EXERCISE GOAL: There is one span to output from the data below: the lines starting at the line with "is (986, 1935)." and ending at the line with "Viewport: 619px width, 354px height.". Output it exactly, ends included, nothing more.

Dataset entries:
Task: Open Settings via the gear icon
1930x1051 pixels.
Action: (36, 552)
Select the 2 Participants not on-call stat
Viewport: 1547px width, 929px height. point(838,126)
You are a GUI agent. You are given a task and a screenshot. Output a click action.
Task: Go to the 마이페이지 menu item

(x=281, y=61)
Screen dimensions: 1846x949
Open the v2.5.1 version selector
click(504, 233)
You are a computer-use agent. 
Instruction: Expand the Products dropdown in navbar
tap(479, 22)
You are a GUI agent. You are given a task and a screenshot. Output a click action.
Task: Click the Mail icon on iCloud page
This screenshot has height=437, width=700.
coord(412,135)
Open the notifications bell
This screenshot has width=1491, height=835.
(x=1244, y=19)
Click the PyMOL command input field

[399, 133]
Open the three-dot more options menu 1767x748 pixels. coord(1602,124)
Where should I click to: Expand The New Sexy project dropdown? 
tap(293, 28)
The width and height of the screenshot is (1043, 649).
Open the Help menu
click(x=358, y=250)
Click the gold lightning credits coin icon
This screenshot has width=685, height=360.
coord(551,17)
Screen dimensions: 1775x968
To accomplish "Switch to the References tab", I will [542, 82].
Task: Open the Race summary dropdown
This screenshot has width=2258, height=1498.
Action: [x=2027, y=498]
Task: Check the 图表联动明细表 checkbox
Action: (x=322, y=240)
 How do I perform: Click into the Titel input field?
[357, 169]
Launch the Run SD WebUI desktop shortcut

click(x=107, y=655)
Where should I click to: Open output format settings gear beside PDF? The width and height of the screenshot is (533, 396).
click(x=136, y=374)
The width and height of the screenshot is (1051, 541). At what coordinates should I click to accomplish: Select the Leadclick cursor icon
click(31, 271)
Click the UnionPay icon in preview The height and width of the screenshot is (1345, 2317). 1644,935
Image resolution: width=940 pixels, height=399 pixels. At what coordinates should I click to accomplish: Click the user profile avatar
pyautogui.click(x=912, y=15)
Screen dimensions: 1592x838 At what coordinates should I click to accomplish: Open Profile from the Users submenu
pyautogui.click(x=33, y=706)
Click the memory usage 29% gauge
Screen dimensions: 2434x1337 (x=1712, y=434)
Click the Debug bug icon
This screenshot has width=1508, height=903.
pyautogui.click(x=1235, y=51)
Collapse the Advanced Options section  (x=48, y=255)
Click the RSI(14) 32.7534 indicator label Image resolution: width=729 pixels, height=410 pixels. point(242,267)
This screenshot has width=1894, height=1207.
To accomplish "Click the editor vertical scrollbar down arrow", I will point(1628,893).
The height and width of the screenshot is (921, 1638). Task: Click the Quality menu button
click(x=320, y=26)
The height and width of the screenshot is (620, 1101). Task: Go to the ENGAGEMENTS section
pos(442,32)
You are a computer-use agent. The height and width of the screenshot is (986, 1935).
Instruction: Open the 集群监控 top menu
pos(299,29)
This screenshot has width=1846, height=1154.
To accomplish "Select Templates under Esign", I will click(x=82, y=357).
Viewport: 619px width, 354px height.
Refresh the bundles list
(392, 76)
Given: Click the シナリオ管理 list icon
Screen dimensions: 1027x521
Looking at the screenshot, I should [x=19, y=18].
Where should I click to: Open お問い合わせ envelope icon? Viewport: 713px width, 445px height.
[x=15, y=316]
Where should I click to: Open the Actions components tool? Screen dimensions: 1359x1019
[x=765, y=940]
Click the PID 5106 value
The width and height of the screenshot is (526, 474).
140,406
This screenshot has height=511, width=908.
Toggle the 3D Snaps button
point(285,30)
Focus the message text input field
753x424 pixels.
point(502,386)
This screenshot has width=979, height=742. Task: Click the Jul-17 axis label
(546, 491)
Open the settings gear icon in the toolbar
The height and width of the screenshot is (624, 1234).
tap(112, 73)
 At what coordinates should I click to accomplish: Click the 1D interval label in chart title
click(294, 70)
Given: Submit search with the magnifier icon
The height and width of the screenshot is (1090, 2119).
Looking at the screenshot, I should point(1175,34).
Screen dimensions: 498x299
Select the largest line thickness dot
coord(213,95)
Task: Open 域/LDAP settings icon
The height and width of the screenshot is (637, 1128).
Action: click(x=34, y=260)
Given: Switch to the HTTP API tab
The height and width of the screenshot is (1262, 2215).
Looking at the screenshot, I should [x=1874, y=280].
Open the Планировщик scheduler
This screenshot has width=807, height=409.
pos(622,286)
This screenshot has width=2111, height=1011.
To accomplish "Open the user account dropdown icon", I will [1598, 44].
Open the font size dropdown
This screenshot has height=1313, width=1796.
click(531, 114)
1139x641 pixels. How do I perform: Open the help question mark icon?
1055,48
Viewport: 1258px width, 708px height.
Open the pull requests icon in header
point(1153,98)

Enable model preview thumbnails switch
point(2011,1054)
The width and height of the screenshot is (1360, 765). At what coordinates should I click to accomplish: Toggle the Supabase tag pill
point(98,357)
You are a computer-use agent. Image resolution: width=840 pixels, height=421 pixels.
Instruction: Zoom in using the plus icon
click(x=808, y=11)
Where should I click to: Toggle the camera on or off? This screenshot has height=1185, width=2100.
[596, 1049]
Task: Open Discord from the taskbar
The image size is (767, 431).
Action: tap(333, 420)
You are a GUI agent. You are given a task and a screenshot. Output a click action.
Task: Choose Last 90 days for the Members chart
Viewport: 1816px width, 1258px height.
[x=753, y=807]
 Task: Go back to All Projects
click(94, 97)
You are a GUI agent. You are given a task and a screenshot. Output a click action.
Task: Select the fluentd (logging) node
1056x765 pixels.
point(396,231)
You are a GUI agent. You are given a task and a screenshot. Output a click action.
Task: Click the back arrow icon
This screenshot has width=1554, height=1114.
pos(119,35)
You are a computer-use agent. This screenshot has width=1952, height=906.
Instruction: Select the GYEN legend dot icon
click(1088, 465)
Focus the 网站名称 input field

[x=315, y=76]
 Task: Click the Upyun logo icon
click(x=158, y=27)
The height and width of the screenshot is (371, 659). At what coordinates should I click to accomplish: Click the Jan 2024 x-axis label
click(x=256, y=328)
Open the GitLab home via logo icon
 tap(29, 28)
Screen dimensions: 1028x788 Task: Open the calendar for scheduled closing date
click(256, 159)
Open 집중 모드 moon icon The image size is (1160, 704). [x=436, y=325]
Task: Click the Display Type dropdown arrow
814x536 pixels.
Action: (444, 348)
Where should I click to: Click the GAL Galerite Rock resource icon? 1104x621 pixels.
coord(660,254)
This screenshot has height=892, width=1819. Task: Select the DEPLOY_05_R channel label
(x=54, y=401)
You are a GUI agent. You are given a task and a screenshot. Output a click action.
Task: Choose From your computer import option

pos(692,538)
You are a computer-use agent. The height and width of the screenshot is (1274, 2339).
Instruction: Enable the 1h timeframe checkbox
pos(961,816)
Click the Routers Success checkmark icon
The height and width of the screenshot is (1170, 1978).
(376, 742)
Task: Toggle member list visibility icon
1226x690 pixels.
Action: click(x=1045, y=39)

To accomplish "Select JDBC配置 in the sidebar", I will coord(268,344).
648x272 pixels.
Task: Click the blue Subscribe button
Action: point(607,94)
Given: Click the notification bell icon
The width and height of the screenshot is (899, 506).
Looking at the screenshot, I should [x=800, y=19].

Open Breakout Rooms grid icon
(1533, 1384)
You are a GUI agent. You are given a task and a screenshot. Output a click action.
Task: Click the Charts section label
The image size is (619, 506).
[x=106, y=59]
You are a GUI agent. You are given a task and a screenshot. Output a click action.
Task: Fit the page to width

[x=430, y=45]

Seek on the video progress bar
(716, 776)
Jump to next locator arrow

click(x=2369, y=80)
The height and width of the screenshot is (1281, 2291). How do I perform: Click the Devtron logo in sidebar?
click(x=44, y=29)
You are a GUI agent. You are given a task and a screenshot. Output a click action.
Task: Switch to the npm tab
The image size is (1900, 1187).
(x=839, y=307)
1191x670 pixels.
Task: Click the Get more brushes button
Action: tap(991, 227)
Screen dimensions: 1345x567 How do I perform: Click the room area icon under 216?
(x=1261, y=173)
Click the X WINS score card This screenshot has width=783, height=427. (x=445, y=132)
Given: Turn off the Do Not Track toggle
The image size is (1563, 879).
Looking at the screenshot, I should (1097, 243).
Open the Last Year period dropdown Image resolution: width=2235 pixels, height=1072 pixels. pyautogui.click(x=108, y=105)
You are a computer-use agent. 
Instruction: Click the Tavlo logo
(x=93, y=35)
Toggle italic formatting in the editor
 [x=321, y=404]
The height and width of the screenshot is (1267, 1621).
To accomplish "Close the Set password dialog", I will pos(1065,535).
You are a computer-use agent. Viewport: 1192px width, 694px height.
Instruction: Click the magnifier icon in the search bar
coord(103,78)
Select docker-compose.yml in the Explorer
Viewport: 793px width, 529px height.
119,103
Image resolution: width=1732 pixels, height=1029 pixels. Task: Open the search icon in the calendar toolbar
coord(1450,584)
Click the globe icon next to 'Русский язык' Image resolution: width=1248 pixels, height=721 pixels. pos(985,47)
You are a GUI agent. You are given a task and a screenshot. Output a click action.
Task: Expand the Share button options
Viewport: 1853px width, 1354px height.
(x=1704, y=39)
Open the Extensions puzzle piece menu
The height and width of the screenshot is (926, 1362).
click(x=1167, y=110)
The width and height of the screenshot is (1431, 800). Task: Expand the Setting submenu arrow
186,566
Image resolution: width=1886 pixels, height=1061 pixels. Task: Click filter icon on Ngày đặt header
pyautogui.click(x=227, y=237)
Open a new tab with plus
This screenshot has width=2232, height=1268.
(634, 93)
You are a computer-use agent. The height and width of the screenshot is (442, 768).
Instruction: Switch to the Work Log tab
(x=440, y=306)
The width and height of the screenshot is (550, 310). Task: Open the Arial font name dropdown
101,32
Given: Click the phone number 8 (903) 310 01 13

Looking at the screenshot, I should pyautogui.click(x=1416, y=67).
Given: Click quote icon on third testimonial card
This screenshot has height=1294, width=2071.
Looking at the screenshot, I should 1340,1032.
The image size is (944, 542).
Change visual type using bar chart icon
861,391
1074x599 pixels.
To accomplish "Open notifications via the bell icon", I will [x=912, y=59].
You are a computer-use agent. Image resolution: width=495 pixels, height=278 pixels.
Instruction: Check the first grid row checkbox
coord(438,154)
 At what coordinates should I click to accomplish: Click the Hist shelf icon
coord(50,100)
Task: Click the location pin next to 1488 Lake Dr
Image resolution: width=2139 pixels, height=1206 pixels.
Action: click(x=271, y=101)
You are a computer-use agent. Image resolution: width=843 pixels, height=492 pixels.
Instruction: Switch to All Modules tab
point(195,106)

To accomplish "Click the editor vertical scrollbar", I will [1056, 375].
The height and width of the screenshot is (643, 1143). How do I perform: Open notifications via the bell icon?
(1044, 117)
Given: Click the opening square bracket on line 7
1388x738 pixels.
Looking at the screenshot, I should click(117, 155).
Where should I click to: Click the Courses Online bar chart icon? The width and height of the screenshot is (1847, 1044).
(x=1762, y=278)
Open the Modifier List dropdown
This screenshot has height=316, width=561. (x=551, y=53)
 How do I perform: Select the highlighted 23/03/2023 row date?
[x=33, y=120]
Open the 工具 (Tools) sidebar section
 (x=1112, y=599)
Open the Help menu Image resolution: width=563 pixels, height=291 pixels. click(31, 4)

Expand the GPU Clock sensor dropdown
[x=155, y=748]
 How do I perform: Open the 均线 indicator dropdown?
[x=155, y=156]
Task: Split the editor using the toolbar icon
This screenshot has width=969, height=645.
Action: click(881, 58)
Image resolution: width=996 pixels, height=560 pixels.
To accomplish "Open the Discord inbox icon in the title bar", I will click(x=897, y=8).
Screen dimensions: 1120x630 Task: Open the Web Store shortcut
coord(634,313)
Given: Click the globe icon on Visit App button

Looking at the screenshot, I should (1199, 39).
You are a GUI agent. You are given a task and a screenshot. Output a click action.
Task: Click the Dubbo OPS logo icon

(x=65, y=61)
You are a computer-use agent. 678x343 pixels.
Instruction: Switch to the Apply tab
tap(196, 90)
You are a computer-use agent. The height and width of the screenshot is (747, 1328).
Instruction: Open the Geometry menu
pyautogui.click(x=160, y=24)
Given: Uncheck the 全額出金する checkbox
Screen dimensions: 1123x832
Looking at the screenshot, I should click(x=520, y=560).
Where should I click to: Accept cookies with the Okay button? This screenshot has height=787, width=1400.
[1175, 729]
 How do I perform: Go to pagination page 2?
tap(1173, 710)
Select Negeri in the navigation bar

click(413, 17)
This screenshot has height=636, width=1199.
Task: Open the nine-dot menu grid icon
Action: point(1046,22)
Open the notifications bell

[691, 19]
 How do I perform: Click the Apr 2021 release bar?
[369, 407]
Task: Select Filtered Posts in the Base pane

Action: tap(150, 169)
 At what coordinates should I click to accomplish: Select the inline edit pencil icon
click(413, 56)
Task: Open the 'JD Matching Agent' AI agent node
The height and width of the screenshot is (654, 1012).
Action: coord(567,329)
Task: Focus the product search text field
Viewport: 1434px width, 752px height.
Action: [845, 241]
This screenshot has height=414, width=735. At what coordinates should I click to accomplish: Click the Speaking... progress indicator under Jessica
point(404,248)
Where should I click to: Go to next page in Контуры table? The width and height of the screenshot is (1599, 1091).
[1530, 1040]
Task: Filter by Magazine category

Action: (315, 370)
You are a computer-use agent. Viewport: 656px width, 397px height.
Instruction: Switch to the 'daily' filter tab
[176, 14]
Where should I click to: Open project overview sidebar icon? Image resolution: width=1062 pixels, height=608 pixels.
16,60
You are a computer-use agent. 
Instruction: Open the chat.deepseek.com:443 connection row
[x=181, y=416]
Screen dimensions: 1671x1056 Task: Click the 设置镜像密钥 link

ANSWER BELOW:
You are a computer-use agent. The height and width of the screenshot is (986, 1935).
Instruction: Open the 集群监控 top menu
pos(299,29)
This screenshot has width=1846, height=1154.
To accomplish "Select Templates under Esign", I will click(x=82, y=357).
Viewport: 619px width, 354px height.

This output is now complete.